Лариска обняла себя за плечи, чтобы не дрожать крупно.

- Ты простудишься, - предсказала я.

- А как ты думаешь, если я простужусь и умру, что он сделает?

- Напьется, - предположила я.

- Правда? - обрадовалась Лариска.

- Напьется и заплачет, - пообещала я.

- Мой образ будет со временем высветляться в его памяти, и он влюбится в свою потерю.

- Подожди, может, еще и так влюбится.

Мы с Лариской брели вдоль красной стены. Мимо прошла очень высокая собака. Она шла и знала, что все на нее смотрят.

Лариска подняла голову.

- Смотри! - сказала она.

- Куда?

Я тоже подняла голову. В небе шло неясное брожение, как в кастрюле с закипающим супом. Мы стояли с Лариской, как две бесполезные косточки на дне кастрюли мироздания.
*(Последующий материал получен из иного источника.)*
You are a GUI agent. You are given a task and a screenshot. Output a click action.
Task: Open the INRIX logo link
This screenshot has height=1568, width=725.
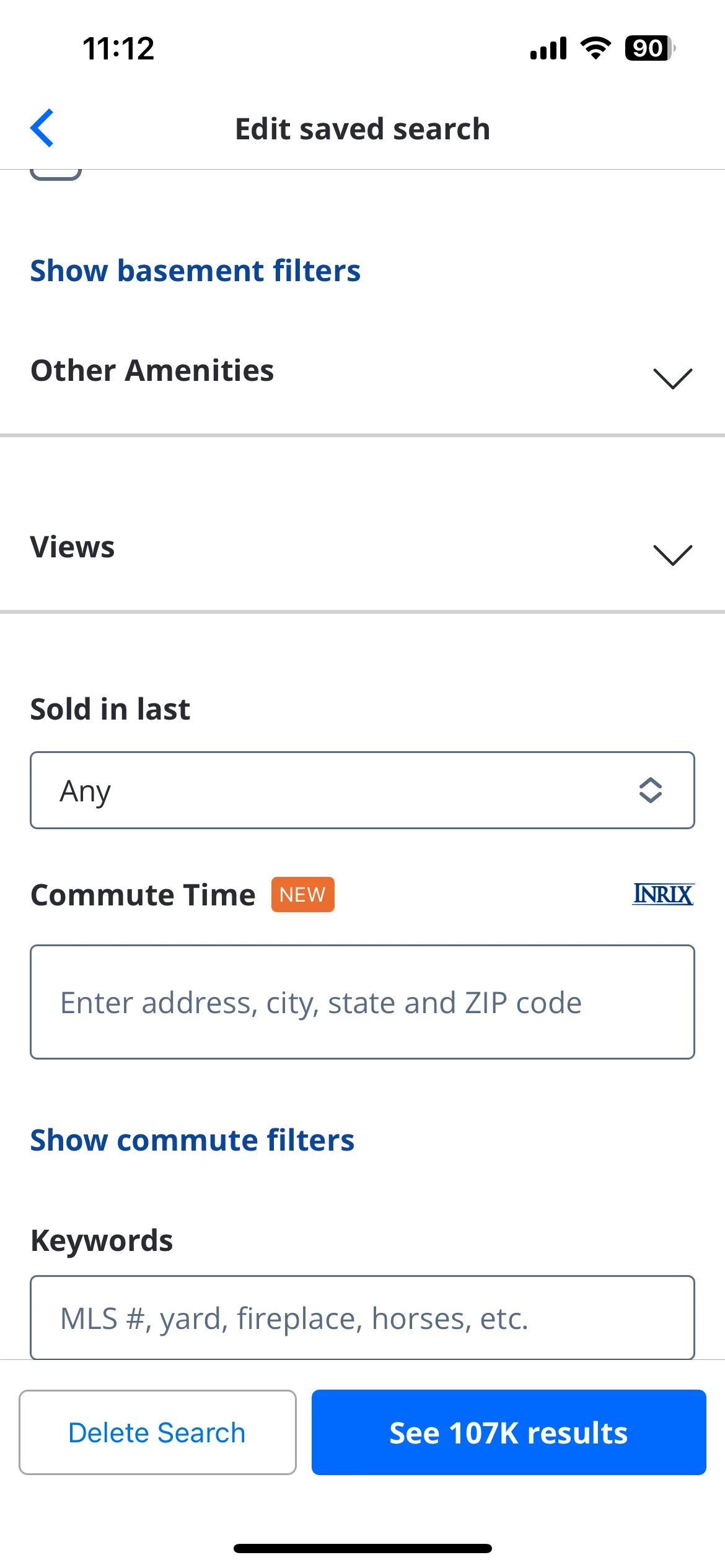pos(663,894)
Какой от нас навар...

- Видишь? - спросила Лариска. - Это моя нежность и печаль.

- Где? - Я вглядывалась в перистые облака, которые двигались, перемещались.

- Человеческие чувства и голоса не рассеиваются, а поднимаются в небо, - объяснила мне Лариска. - А оттуда передаются в более высокие слои атмосферы.

- Может быть, сейчас где-нибудь в галактиках бродит голос Калинникова...

Мы стояли, чуть покачиваясь, и смотрели, как выглядит Ларискина печаль. Она каждую секунду была разной.

Потом мы опустили головы и одновременно увидели Игнатия. В короткой дубленке, он быстро шел, глядя перед собой. Прошел, обогнув нас, не заметив.

- Игнатий Петрович! - вскрикнула Лариска, будто в нее выстрелили.

Он обернулся. Она подошла к нему, медленным самоотверженным движением стянула оба платка на воротник.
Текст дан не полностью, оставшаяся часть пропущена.